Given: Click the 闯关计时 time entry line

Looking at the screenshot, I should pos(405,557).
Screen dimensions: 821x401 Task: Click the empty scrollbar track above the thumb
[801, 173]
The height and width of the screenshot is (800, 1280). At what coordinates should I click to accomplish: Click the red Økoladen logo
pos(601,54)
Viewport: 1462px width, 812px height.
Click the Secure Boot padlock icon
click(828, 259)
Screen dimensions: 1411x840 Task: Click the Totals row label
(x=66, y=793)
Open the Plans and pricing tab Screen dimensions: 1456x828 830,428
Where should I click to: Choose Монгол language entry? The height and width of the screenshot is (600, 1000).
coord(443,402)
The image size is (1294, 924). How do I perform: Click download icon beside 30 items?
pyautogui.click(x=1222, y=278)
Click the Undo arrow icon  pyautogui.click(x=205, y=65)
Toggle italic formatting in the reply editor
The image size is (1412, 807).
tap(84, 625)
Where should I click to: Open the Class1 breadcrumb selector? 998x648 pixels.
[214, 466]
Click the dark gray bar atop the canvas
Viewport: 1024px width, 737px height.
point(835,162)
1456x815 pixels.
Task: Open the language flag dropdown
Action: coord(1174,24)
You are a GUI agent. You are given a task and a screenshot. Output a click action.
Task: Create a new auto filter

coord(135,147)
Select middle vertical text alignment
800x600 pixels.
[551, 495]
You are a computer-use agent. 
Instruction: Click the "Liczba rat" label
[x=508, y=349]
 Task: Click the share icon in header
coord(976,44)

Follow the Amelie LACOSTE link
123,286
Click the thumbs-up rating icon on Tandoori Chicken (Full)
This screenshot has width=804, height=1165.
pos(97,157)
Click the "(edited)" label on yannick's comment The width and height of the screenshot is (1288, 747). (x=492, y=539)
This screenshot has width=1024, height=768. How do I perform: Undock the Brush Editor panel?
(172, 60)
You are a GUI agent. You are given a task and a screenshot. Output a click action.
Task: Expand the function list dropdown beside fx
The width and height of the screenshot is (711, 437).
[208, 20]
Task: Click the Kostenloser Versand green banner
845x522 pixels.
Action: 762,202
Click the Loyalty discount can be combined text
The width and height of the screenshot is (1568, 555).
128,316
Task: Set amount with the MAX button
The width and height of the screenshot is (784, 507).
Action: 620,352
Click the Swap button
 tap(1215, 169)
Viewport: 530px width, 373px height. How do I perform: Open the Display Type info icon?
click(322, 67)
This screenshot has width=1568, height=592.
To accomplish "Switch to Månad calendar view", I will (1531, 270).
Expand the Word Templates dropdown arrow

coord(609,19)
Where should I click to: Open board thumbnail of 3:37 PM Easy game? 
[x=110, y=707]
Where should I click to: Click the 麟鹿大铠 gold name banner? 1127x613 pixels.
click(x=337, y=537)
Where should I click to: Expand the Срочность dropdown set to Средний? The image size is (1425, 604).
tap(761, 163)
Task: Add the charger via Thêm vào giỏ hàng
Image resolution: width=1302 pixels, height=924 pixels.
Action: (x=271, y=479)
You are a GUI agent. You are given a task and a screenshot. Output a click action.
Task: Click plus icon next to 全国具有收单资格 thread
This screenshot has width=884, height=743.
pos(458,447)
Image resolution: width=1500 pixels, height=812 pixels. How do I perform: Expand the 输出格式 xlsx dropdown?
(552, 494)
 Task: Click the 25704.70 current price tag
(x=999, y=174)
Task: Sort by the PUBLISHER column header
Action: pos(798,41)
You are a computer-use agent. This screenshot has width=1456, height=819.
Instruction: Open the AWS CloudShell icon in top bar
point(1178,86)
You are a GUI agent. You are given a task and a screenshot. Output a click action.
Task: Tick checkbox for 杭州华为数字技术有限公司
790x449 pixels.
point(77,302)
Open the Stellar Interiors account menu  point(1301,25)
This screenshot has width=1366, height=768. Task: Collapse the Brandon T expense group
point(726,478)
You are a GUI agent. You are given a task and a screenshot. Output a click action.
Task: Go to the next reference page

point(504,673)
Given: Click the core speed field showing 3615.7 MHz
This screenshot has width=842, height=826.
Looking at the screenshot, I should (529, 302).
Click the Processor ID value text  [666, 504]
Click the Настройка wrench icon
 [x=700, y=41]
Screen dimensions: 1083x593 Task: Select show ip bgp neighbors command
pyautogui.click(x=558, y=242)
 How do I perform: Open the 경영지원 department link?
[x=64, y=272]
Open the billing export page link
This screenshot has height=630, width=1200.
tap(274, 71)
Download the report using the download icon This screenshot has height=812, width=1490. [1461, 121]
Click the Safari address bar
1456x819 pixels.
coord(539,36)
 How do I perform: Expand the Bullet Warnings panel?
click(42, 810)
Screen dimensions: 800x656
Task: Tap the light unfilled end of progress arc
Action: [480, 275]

> WRITTEN REQUEST: Please duplicate the entries above exactly, covering all of them from first to last.

> RESPONSE FOR THIS EXERCISE:
Given: Click the 闯关计时 time entry line

Looking at the screenshot, I should pos(405,557).
Screen dimensions: 821x401 Task: Click the empty scrollbar track above the thumb
[801, 173]
The height and width of the screenshot is (800, 1280). At what coordinates should I click to accomplish: Click the red Økoladen logo
pos(601,54)
Viewport: 1462px width, 812px height.
Click the Secure Boot padlock icon
click(828, 259)
Screen dimensions: 1411x840 Task: Click the Totals row label
(x=66, y=793)
Open the Plans and pricing tab Screen dimensions: 1456x828 830,428
Where should I click to: Choose Монгол language entry? The height and width of the screenshot is (600, 1000).
coord(443,402)
The image size is (1294, 924). How do I perform: Click download icon beside 30 items?
pyautogui.click(x=1222, y=278)
Click the Undo arrow icon  pyautogui.click(x=205, y=65)
Toggle italic formatting in the reply editor
The image size is (1412, 807).
tap(84, 625)
Where should I click to: Open the Class1 breadcrumb selector? 998x648 pixels.
[214, 466]
Click the dark gray bar atop the canvas
Viewport: 1024px width, 737px height.
point(835,162)
1456x815 pixels.
Task: Open the language flag dropdown
Action: coord(1174,24)
You are a GUI agent. You are given a task and a screenshot. Output a click action.
Task: Create a new auto filter

coord(135,147)
Select middle vertical text alignment
800x600 pixels.
[551, 495]
You are a computer-use agent. 
Instruction: Click the "Liczba rat" label
[x=508, y=349]
 Task: Click the share icon in header
coord(976,44)

Follow the Amelie LACOSTE link
123,286
Click the thumbs-up rating icon on Tandoori Chicken (Full)
This screenshot has width=804, height=1165.
pos(97,157)
Click the "(edited)" label on yannick's comment The width and height of the screenshot is (1288, 747). (x=492, y=539)
This screenshot has width=1024, height=768. How do I perform: Undock the Brush Editor panel?
(172, 60)
You are a GUI agent. You are given a task and a screenshot. Output a click action.
Task: Expand the function list dropdown beside fx
The width and height of the screenshot is (711, 437).
[208, 20]
Task: Click the Kostenloser Versand green banner
845x522 pixels.
Action: 762,202
Click the Loyalty discount can be combined text
The width and height of the screenshot is (1568, 555).
128,316
Task: Set amount with the MAX button
The width and height of the screenshot is (784, 507).
Action: 620,352
Click the Swap button
 tap(1215, 169)
Viewport: 530px width, 373px height. How do I perform: Open the Display Type info icon?
click(322, 67)
This screenshot has width=1568, height=592.
To accomplish "Switch to Månad calendar view", I will (1531, 270).
Expand the Word Templates dropdown arrow

coord(609,19)
Where should I click to: Open board thumbnail of 3:37 PM Easy game? 
[x=110, y=707]
Where should I click to: Click the 麟鹿大铠 gold name banner? 1127x613 pixels.
click(x=337, y=537)
Where should I click to: Expand the Срочность dropdown set to Средний? The image size is (1425, 604).
tap(761, 163)
Task: Add the charger via Thêm vào giỏ hàng
Image resolution: width=1302 pixels, height=924 pixels.
Action: (x=271, y=479)
You are a GUI agent. You are given a task and a screenshot. Output a click action.
Task: Click plus icon next to 全国具有收单资格 thread
This screenshot has width=884, height=743.
pos(458,447)
Image resolution: width=1500 pixels, height=812 pixels. How do I perform: Expand the 输出格式 xlsx dropdown?
(552, 494)
 Task: Click the 25704.70 current price tag
(x=999, y=174)
Task: Sort by the PUBLISHER column header
Action: pos(798,41)
You are a computer-use agent. This screenshot has width=1456, height=819.
Instruction: Open the AWS CloudShell icon in top bar
point(1178,86)
You are a GUI agent. You are given a task and a screenshot. Output a click action.
Task: Tick checkbox for 杭州华为数字技术有限公司
790x449 pixels.
point(77,302)
Open the Stellar Interiors account menu  point(1301,25)
This screenshot has width=1366, height=768. Task: Collapse the Brandon T expense group
point(726,478)
You are a GUI agent. You are given a task and a screenshot. Output a click action.
Task: Go to the next reference page

point(504,673)
Given: Click the core speed field showing 3615.7 MHz
This screenshot has width=842, height=826.
Looking at the screenshot, I should (529, 302).
Click the Processor ID value text  [666, 504]
Click the Настройка wrench icon
 [x=700, y=41]
Screen dimensions: 1083x593 Task: Select show ip bgp neighbors command
pyautogui.click(x=558, y=242)
 How do I perform: Open the 경영지원 department link?
[x=64, y=272]
Open the billing export page link
This screenshot has height=630, width=1200.
tap(274, 71)
Download the report using the download icon This screenshot has height=812, width=1490. [1461, 121]
Click the Safari address bar
1456x819 pixels.
coord(539,36)
 How do I perform: Expand the Bullet Warnings panel?
click(42, 810)
Screen dimensions: 800x656
Task: Tap the light unfilled end of progress arc
Action: [480, 275]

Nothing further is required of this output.